Dataset content Block Start

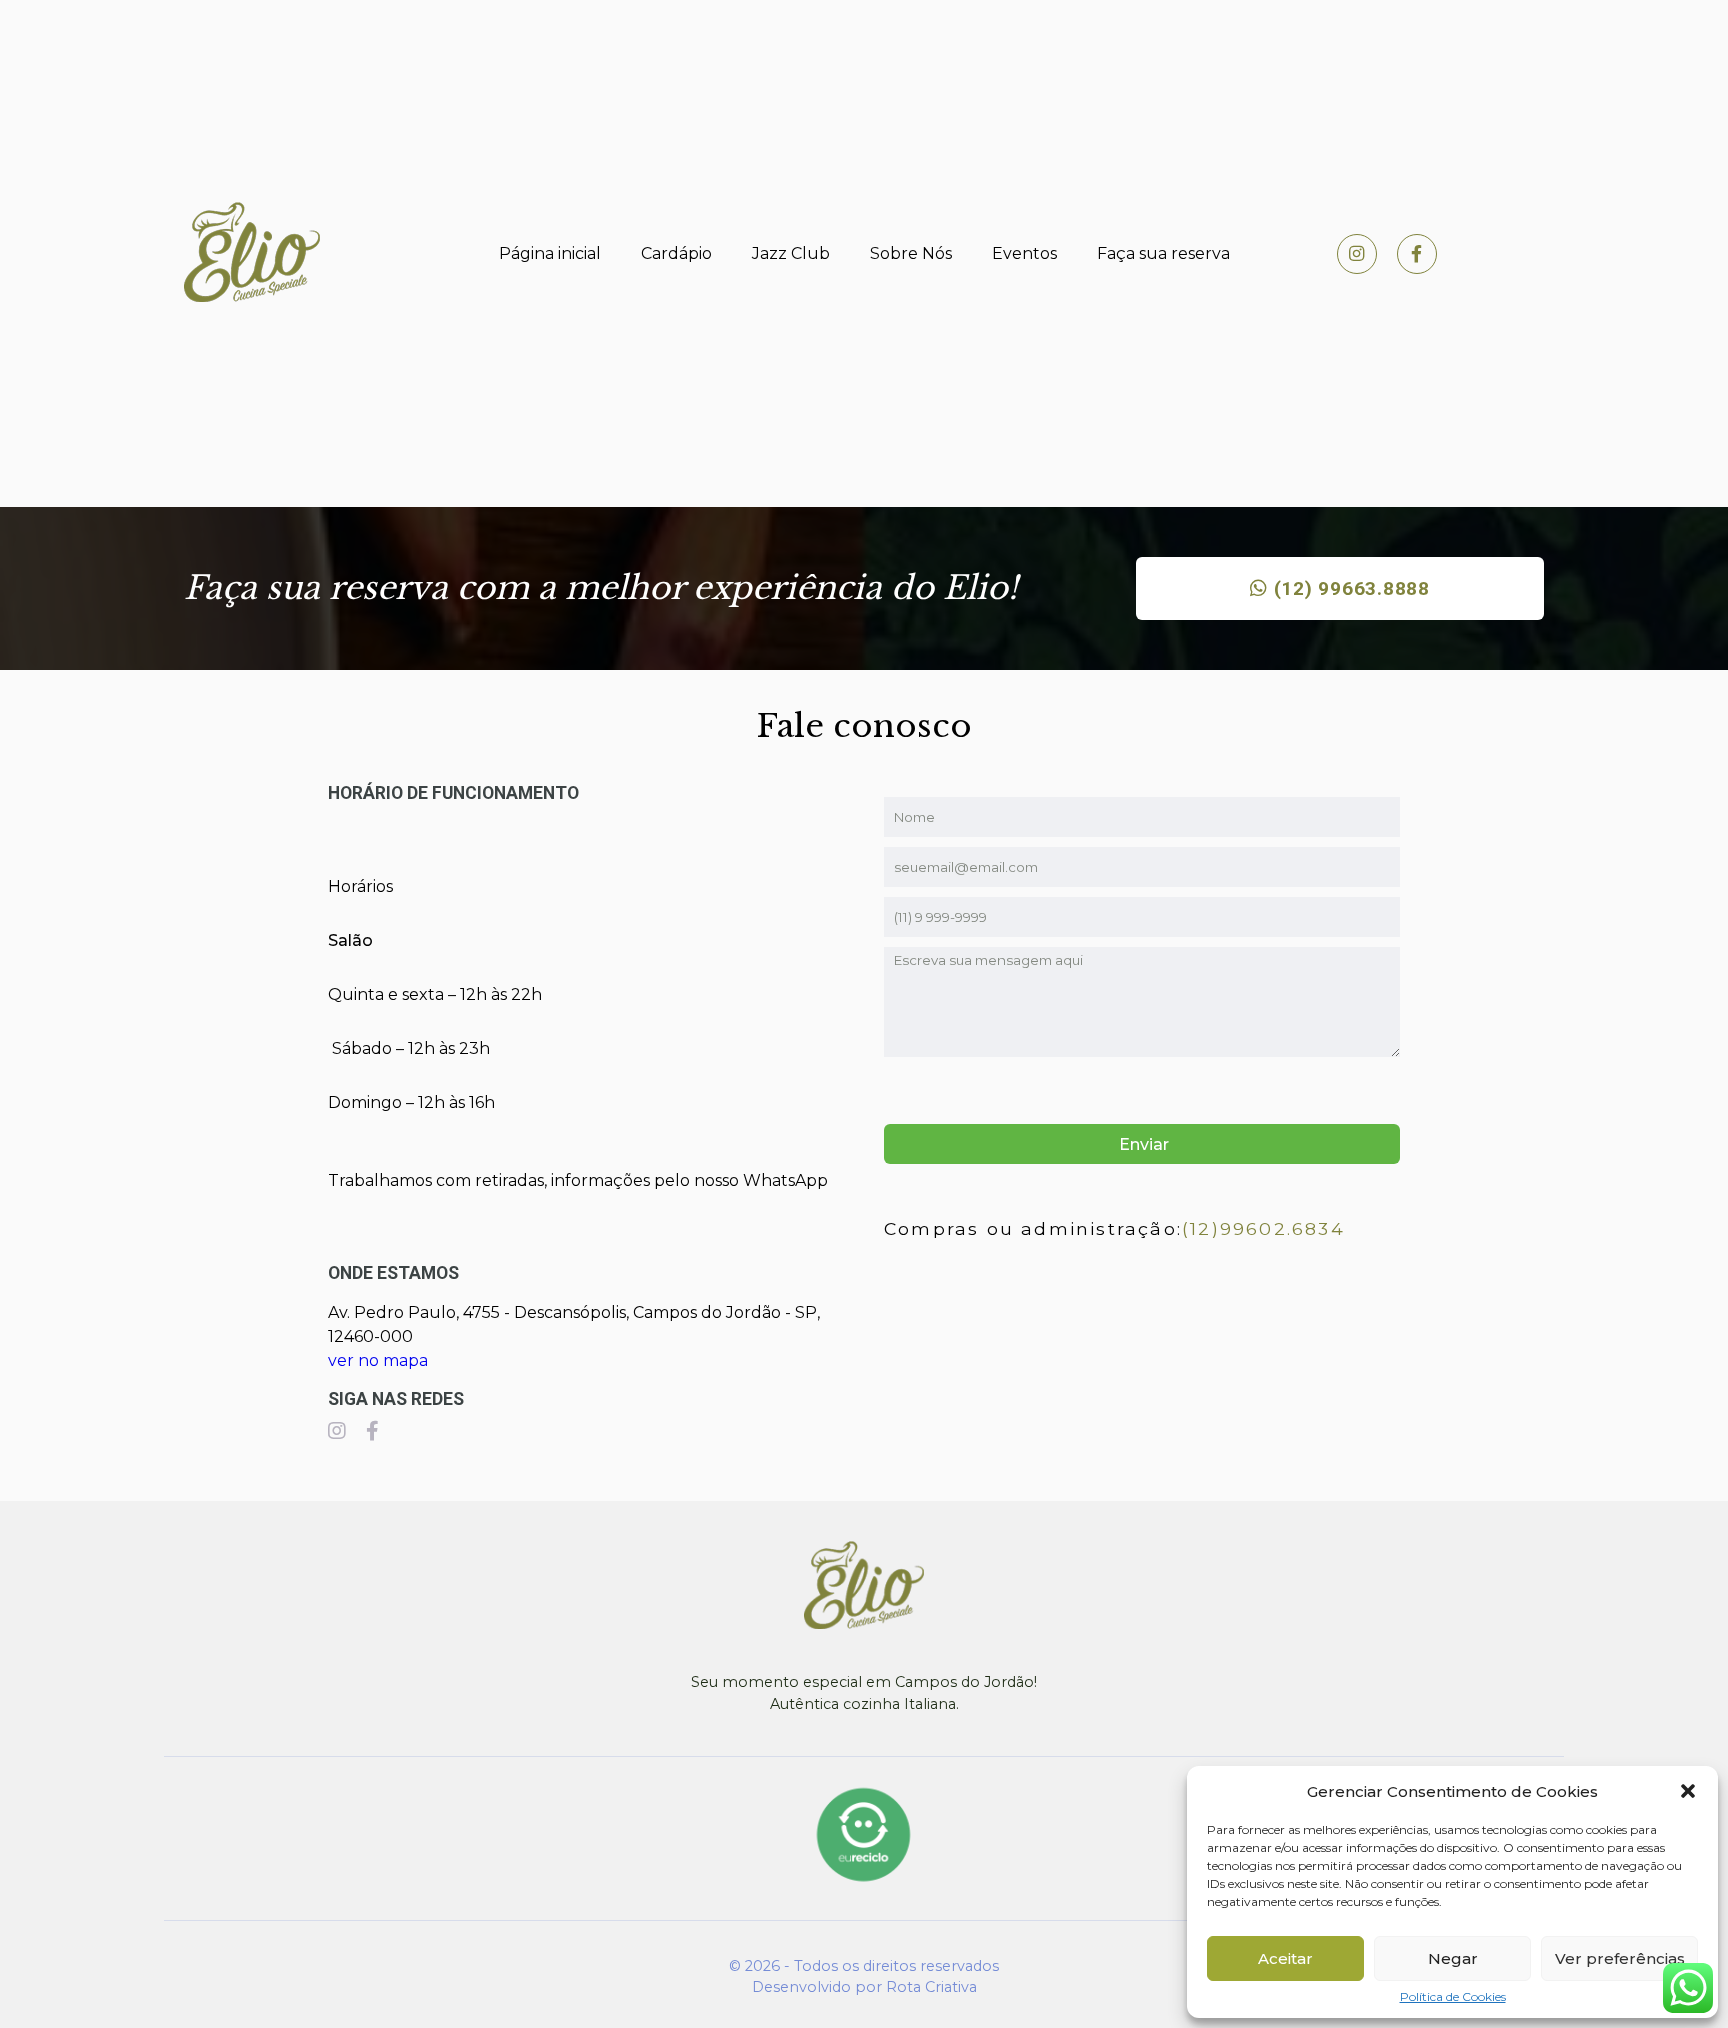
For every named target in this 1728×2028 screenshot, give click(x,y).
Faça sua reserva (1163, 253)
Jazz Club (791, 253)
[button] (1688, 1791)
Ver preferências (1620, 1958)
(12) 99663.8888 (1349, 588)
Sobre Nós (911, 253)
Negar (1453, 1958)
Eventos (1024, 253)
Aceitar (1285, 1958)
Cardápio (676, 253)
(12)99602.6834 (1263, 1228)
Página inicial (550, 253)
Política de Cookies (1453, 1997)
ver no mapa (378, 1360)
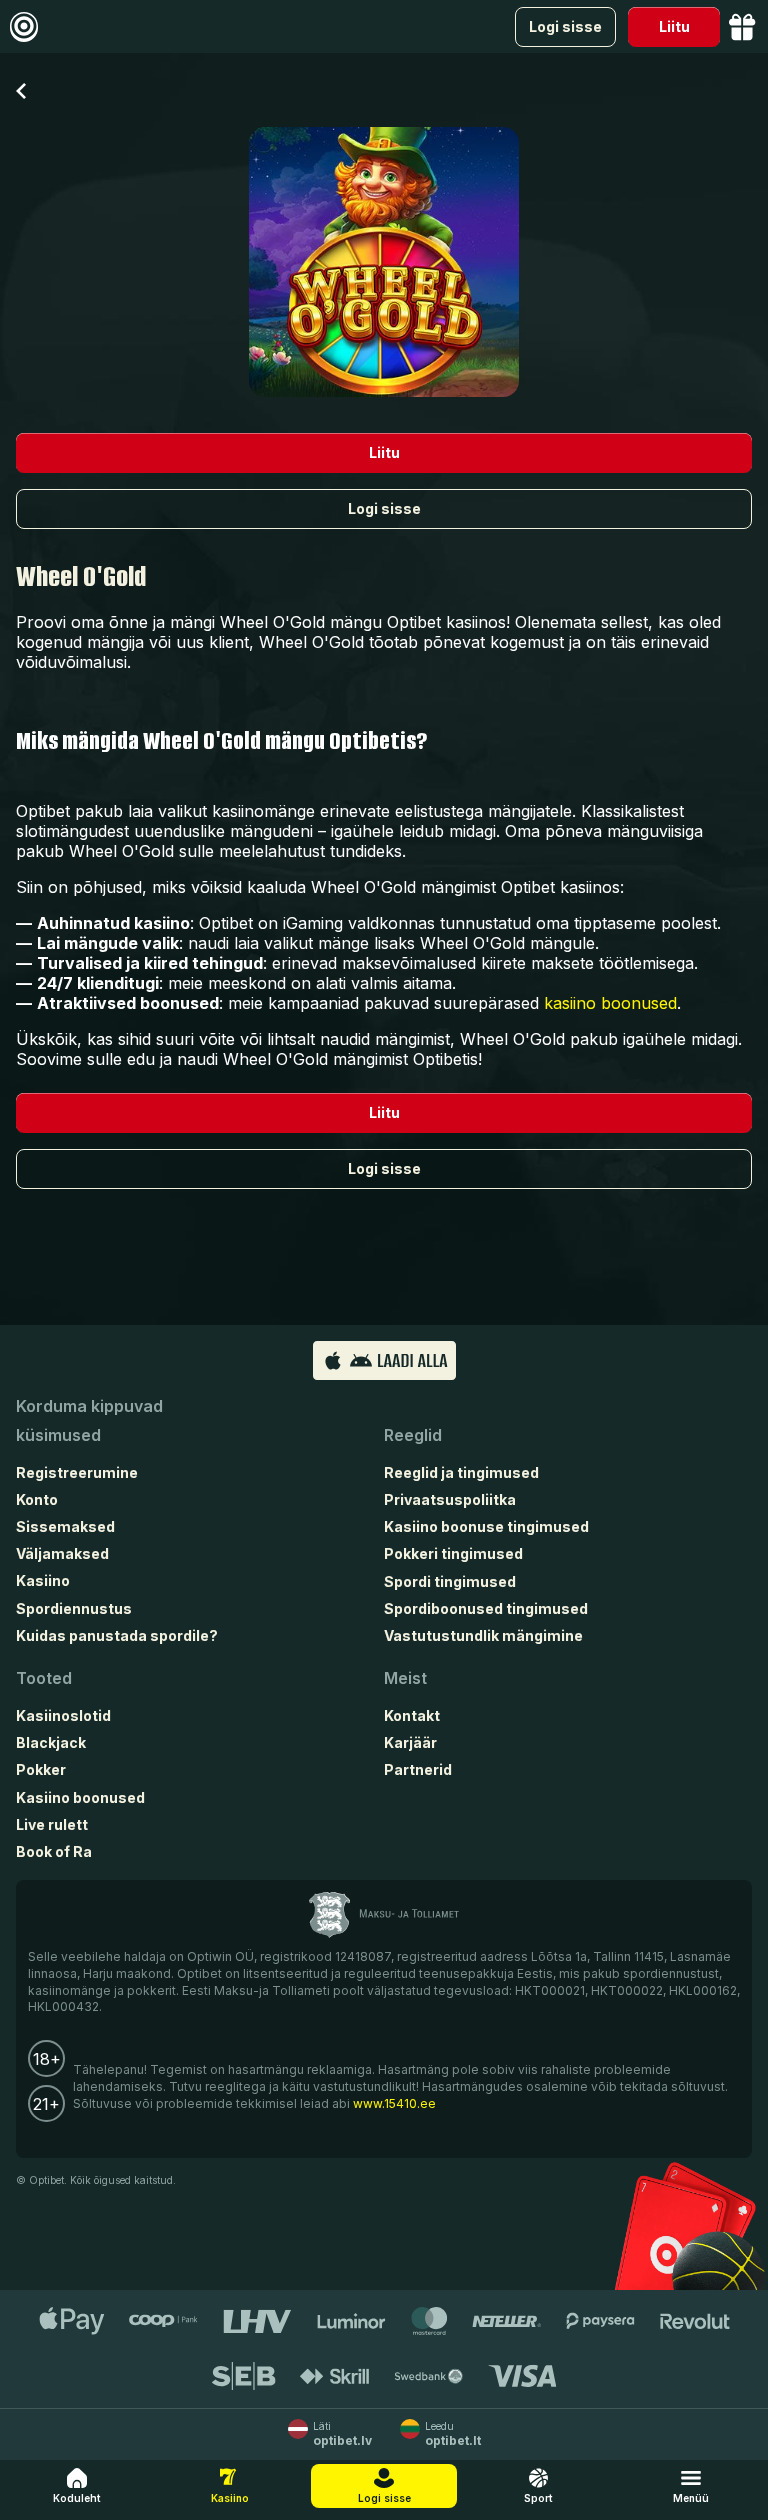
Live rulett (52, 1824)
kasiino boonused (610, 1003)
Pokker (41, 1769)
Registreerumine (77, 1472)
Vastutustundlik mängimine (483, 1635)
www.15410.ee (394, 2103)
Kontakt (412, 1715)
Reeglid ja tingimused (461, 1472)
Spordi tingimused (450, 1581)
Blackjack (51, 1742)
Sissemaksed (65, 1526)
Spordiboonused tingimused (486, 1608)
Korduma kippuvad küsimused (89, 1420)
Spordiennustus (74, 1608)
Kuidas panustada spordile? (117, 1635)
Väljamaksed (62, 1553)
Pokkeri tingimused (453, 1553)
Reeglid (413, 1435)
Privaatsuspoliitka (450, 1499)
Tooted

Dataset content Block End

Problem statement: If a line in the records contains "tingimused", report it.

Exercise solution:
Reeglid ja tingimused (461, 1472)
Spordi tingimused (450, 1581)
Spordiboonused tingimused (486, 1608)
Pokkeri tingimused (453, 1553)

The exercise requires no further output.